Prove that (a) $\Rightarrow$ (b), (a) $\Rightarrow$ (c), and that (b) $\Rightarrow$ (c).
(a) $\Rightarrow$ (b): Suppose $A$ is a UFD and suppose, by way of contradiction, that the ascending chain condition on principal ideals does not hold. Let $(f_1) \subsetneq (f_2) \subsetneq \cdots \subsetneq (f_n) \subsetneq \cdots$ be a chain of of principal ideals in $A$ which is not stationary. Suppose, without loss of generality, that $f_1$ is a nonzero nonunit, then by definition of UFD, it can be written as a finite product of irreduicbles, say $f_1 = p_1^{k_1} \cdots p_n^{k_n}$ where $p_i \nsim p_j$ if $i \neq j$ (i.e., they are not associates of each other).

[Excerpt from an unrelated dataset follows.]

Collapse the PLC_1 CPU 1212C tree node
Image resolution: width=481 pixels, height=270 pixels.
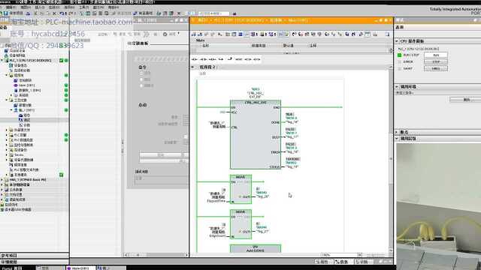coord(2,60)
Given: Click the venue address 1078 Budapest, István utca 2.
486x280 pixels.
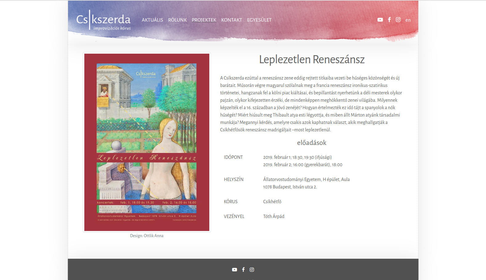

Notice that $f_{k + 1} \mid f_k$ for each $k$ with $f_k = f_{k + 1} \cdot t$ where $t$ is not a unit. This means $f_{k + 1}$ must have strictly fewer primes than $f_k$. Since $f_1$ has $k_1 + \cdots + k_n$ primes, it follows that the chain can be at most $k_1 + \cdots + k_n$ ideals long, which means it is stationary, a contradiction to our assumption that it wasn't. Conclude that the ascending chain condition is satisfied on principal ideals in a UFD.

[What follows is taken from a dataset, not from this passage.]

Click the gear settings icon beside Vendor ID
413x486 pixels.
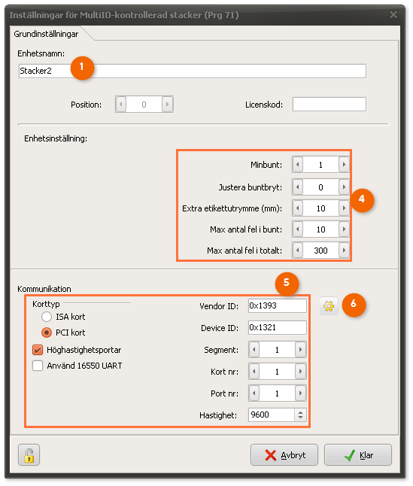(x=329, y=306)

(a) $\Rightarrow$ (c): Suppose $A$ is a UFD, then by definition every element can be written as a product of irreducibles (uniquely up to units).
(b) $\Rightarrow$ (c): Suppose every chain $(f_1) \subseteq (f_2) \subseteq \cdots \subseteq (f_n) \subseteq \cdots$ of principal ideals is eventually stationary.

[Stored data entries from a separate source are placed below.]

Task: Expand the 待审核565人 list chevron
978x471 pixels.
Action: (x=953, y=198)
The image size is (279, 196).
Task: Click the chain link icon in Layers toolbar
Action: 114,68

We want to show that $A$ is a factorization domain, i.e., every nonzero nonunit can be written as a finite product of irreducible elements.
Suppose, by way of contradiction, that it is not, then there exists $a \in A$ such that $a$ cannot be written as a finite product of irreducible elements. Let $$\Sigma = \{(a) : a \text{ cannot be written as a finite product of irreducible elements}\}.$$ Notice that $\Sigma \neq \emptyset$ by our hypothesis above. Let $\{(a_n)\}$ be an increasing chain in $\Sigma$. By hypothesis, it has an upper bound. By Zorn's lemma, $\Sigma$ has a maximal element, say $(b)$ where $b$ cannot be written as a finite product of irreducibles. In particular, $b$ is not irreducible, so we can write $b = cd$ where neither $c, d$ are units. In particular, we have $b \subsetneq c$ and $b \subsetneq d$ which means $(c), (d) \notin \Sigma$, by maximality of $(b)$, so $c, d$ can both be written as a finite product of irreducibles which means $b$ can be written as a finite product of irreducibles, a contradiction.
Conclude that every element can be written as a finite product of irreducibles.